The Song of David(101)



“No. I would have said no,” Millie said quietly.

My stomach lurched a little, and I pulled her closer even though I wanted to let go. My heart was pounding.

“Why, Millie?”

“Because I thought you needed more time,” she said.

“You thought I needed more time?” I asked, incredulous.

She nodded, one quick jerk of her head, and her hair tickled my lips. I waited for several seconds, processing.

“And now?” I asked.

“Now, I want to marry you so badly that I don’t care if you need more time,” she confessed.

I laughed, suddenly glad I was lying down. I felt lightheaded with relief. And then something else occurred to me.

“Have you changed your mind because I don’t have any more time?” I probed, and my voice cracked.

I felt a tremor run down her body.

“No. I’ve changed my mind because I don’t want anyone keeping us apart. I don’t want someone telling me I can’t be by your side. I want to be a Taggert. Or a Taggerson.” I felt her effort to smile, but I don’t think she succeeded. “I want to be yours. I want you to be mine. Hospital beds, my bed, your bed. I don’t care. I just want to be with you.”

“You want to take care of me,” I said flatly.

She ignored my statement and made one of her own. “If I wasn’t blind, I would have said yes. A month ago, I would have said yes.”

I waited.

“But because I’m blind, I would have wanted to give you lots of time to know what you were getting into.”

“I wouldn’t have changed my mind, sweetheart.”

“I’m always going to be blind, David.”

“Most likely . . . yeah,” I agreed.

“And a month ago, you wanted to marry me anyway?” she asked, clearly knowing the answer.

“Yeah. I did.”

“You wanted to marry me in spite of my blindness, and I want to marry you in spite of your cancer. Is that so hard to understand?”

“No,” I whispered. Because it wasn’t. Not when she put it that way.

We lay in silence, listening to each other breathing, thinking, considering. But I’d made my decision the moment I submitted. Moses had warned me that’s what it would take, hadn’t he?

“All or nothing, Millie?” I asked, my mouth pressed against her temple.

“All,” she answered back.

“Me too,” I whispered. All or nothing. That’s who I was. And if I was going to fight, if I was going to stay, I was going to have it all for as long as I could have it. I reached in my pocket and took out the ring.





Moses




I GOT UP before the sun rose. I was restless and moody, even more than usual, and I decided to paint for a while. But painting hadn’t eased the prickle under my skin or the knots in my belly, and when the sun rose I made a pot of coffee and decided to spend a little time outside seeing the day break before the rest of the house woke up and made contemplation impossible.

“You look like your thoughts weigh a thousand pounds,” Tag said, his voice rough with sleep, and the French doors to my left closed quietly. He eased down into the deck chair next to mine and faced the sluggish sunrise, his eyes trained forward. He held a cup of my coffee in a mug between his big hands and sipped at it like heaven came in mouthfuls of caffeine.

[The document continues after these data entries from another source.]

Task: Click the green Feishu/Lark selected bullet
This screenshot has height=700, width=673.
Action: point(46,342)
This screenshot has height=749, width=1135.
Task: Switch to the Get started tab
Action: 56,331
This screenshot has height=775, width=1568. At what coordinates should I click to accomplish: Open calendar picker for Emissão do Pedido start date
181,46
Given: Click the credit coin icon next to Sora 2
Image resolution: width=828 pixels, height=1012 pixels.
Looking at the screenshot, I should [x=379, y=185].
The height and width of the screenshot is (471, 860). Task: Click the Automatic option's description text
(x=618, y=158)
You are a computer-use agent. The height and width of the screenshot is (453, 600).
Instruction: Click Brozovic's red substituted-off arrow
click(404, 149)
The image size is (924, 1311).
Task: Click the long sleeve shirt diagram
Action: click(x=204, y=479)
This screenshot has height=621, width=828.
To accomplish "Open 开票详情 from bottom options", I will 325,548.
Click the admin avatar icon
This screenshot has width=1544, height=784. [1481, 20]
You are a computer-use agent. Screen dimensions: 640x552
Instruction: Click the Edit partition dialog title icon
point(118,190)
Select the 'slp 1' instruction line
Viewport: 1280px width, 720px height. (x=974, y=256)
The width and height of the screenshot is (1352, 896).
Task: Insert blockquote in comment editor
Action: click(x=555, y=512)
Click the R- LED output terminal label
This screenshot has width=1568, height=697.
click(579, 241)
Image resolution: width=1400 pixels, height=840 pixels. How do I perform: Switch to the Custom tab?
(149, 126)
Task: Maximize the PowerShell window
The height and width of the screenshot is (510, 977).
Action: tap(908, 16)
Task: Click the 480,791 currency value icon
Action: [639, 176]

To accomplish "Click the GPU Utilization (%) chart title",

“Well, well, well,” I said, and I felt my lips twist up in a smirk. I had told myself I wasn’t going to give him any grief about being holed up with Millie for a solid sixteen hours. And here I was, giving him grief the moment he set foot on my deck.

He didn’t smirk back or tell me to shut up. He looked tired. But he looked good. Amazingly enough, he looked good. Content even. I still wasn’t used to his buzzed hair. It looked a little too skinhead for my taste, but Tag worked it. He had the jawline to pull it off, irritating as that was.

“You look like shit, Tag,” I lied, just because it was our way with each other.

“So do you, Mo,” he said amiably.

“It’s your fault,” I said, just like I had in the hospital. I immediately felt bad and wished I could take it back. It was his fault. But it wasn’t his fault.

He didn’t respond and took another long draw from his coffee.

“Do you ever think about Montlake?” I asked him, sipping the surface of the coffee, not going too deep. Kinda the way I was doing now, dipping my toe into a conversation that felt a little like a cauldron.